(So, I have been able to pick up the story of Fredi Steinmetz, adventuring in Gold-Rush era California, having finished some other projects and the second Chronicle of Luna City. He and his eccentric and slightly mysterious friend O’Malley have spent an eventful two months in San Francisco, waiting for winter to end in the diggings, working at odd jobs, encountering interesting people, and making friends – among them, an apparent orphan boy of about 14, Edwin Barnett … whose history might just be the equal of O’Malley’s for mystery and intrigue. But Edwin knows of a potentially rich dig in the lower Sierras … and so he becomes a third partner …)
Chapter 12 – To the Mines
The wagon packed high with supplies, a canvas tent and bedrolls, as well as a contraption that Edwin said was a ‘cradle’, O’Malley and Fredi finally departed from San Francisco on a foggy morning early in May. They took deck passage on a relatively comfort-less and therefore cheap freight steamboat bound to Sacramento and beyond as far as Yuba City for the wagon, mules, and themselves. With some difficulty they urged the mules over a wide gangplank laid between wharf and the blunt prow of the boat, drawing the wagon after, and found an open space between the neat piles of fuel cordwood and bales of goods bound for the mines, which were stacked on the main deck. Edwin Barnett with Nipper in his arms, clung to a high perch on top of the cargo, as the side-wheel steamer threshed out into the bay, heading north towards Vallejo and the old territorial capital at Benicia, and from there into the tangled delta of the American River. It was estimated they would be a week or so at this – a considerable savings in time over driving the wagon all the way. The patchwork heights of San Francisco and the forests of ships’ masts in harbor vanished very soon in a billow of fog. Within a short way, every surface was wetted with condensation, collecting in beads of moisture. The slight vibration of the mighty steam turbine below deck shook rivulets of water from every slanting surface. It felt to Fredi like the beating of a mighty heart. O’Malley, the boys and the dog huddled in blankets, under the dripping wagon cover, and the mules stood miserable with their noses together.
“This is the first time I have ever been on a steam ship,” Fredi’s excitement at this new experience overcame the misery of passage across the open bay.
“I’m glad to be away from there, Fredi-boyo,” O’Malley confessed. “Between the crimps kidnapping men off the street, an’ murdering swine like that devil Cora, not to mention the fires and the constant pestilential weather … I dinna care to stay a moment longer. There’s a feeling in the city like a storm about to break – a dangerous mood, when honest, well-intentioned men are becoming fed to the back-teeth with corruption and vice. There’s murder in the air, an’ I want none of it.”
“Mr. King was always carrying a revolver, there were so many threats against him for what he printed in the Bulletin,” Fredi nodded in agreement. He had been half-appalled, yet tantalized by the chaotic, haphazard life of a large city, the like of which he had never experienced before.

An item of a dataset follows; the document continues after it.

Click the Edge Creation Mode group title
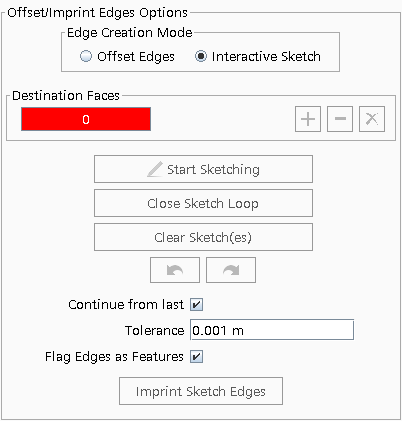 tap(130, 33)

The seamy, vice-ridden waterfront district, the haphazard tents and shanties climbing up the sandy slopes of Russian Hill, muddy streets, magnificent gambling halls and theaters, jousting uncomfortably with the respectability of churches and luxurious mansions, all hung over with the smoldering threat of violence … and fire. Sober Yankee businessmen, elbow to elbow with edgy chivalric gentlemen from the South, Chileans and Chinamen, Kanakas from the Islands of Hawaii, sailors from every nation, swaggering thugs, straight off the latest ship from the Australian prison colonies – and madmen in plenty, most of them mad for gold. Nothing in Fredi’s previous life had ever prepared him for this, not the cattle trail from Texas, or the staid and orderly streets of Fredericksburg, back in Gillespie County.

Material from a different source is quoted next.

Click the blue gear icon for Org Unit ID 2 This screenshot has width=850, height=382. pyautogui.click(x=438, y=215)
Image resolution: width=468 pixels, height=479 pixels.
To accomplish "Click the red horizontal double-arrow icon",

“It’s not like there is any more law in the diggings,” Edwin now said, morosely. “There are brigands and bandits and claim-jumpers a’plenty.”
“For certain there are,” O’Malley said, agreeably. “But they are few and go against the company of righteous men – they have not suborned the law to feather well their own nests. So, tell us, now – there are rich diggings in the hills between … which river is it?”

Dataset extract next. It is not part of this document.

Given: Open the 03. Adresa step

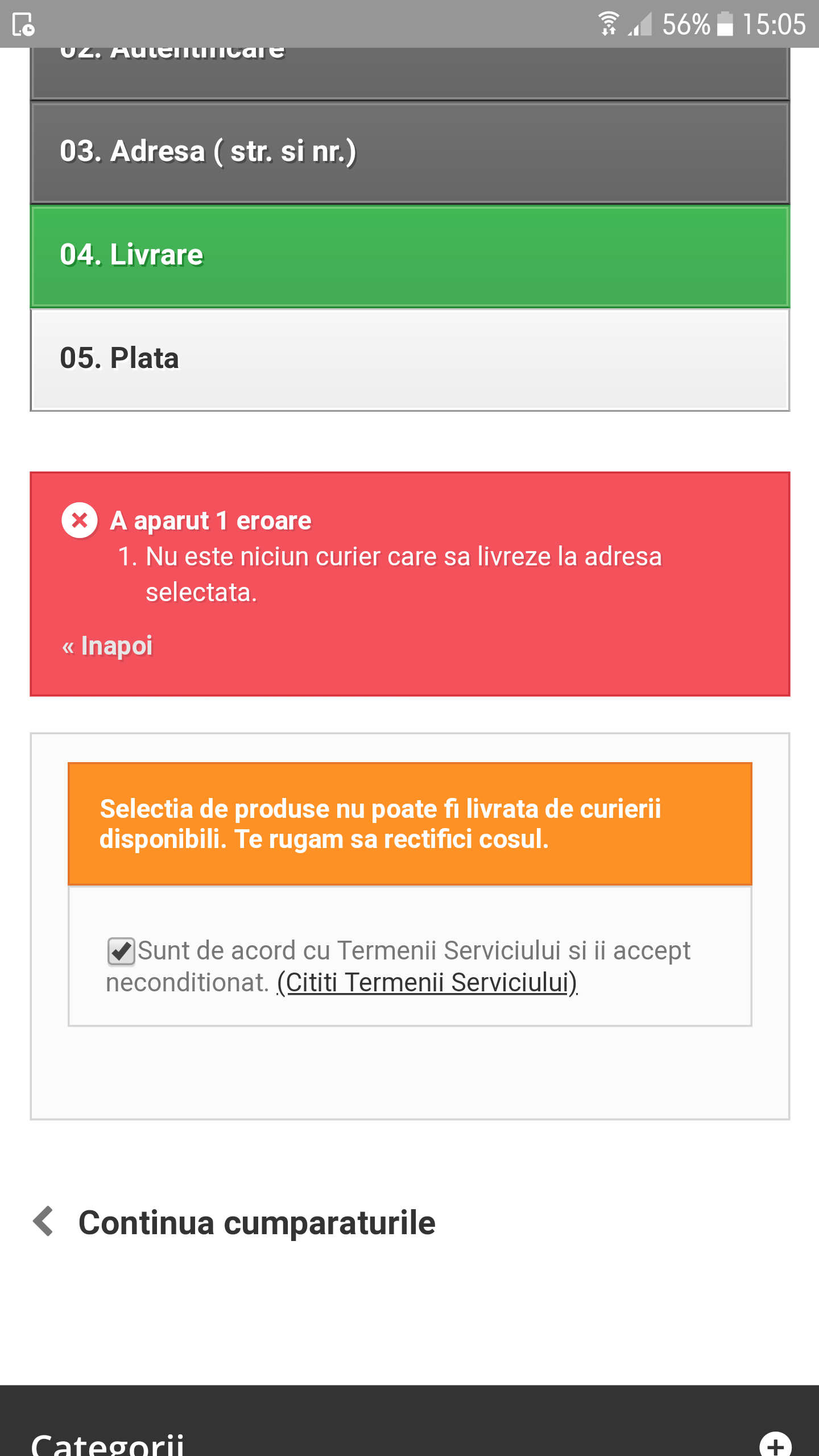Looking at the screenshot, I should click(x=410, y=152).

“Between the middle and north forks of the Yuba River,” Edwin nodded, rubbing the end of his nose with the back of his sleeve. “They called it Coarse Gold Hill, sometimes Pine Tree Diggings … it’s far enough up into the mountains beyond Camptonville, to where the snow closes down the diggings in late fall.”
“And you know of rich diggings because …” O’Malley hinted broadly and Edwin replied, “I had kinfolk with a claim there. A rich one … which still ought to be mine, by right. But it has been left for months …” and Edwin’s pale, peaked face was adult in its adamantine determination. “But I know where the best and most promising part of the diggings lie – and if we are the first to reclaim and stake our own claim … this will be worth the journey. I promise you fellows …” Edwin blushed, boy-like, and embraced Nipper even closer, as if for security, and Nipper, who above all else hated cold and wet with an uncharacteristic passion for a dog, licked the lad’s cheek, and burrowed deeper into the shelter of the blanket wrapped around them both. Edwin continued, “You are both stout fellows and have been good friends to me, so a third each of the gold in this claim; that would be fair, would it not? And we are good friends, aren’t we … three in fortune and friendship, like the royal musketeers in that French novel of M. Dumas … All for one and one for all?”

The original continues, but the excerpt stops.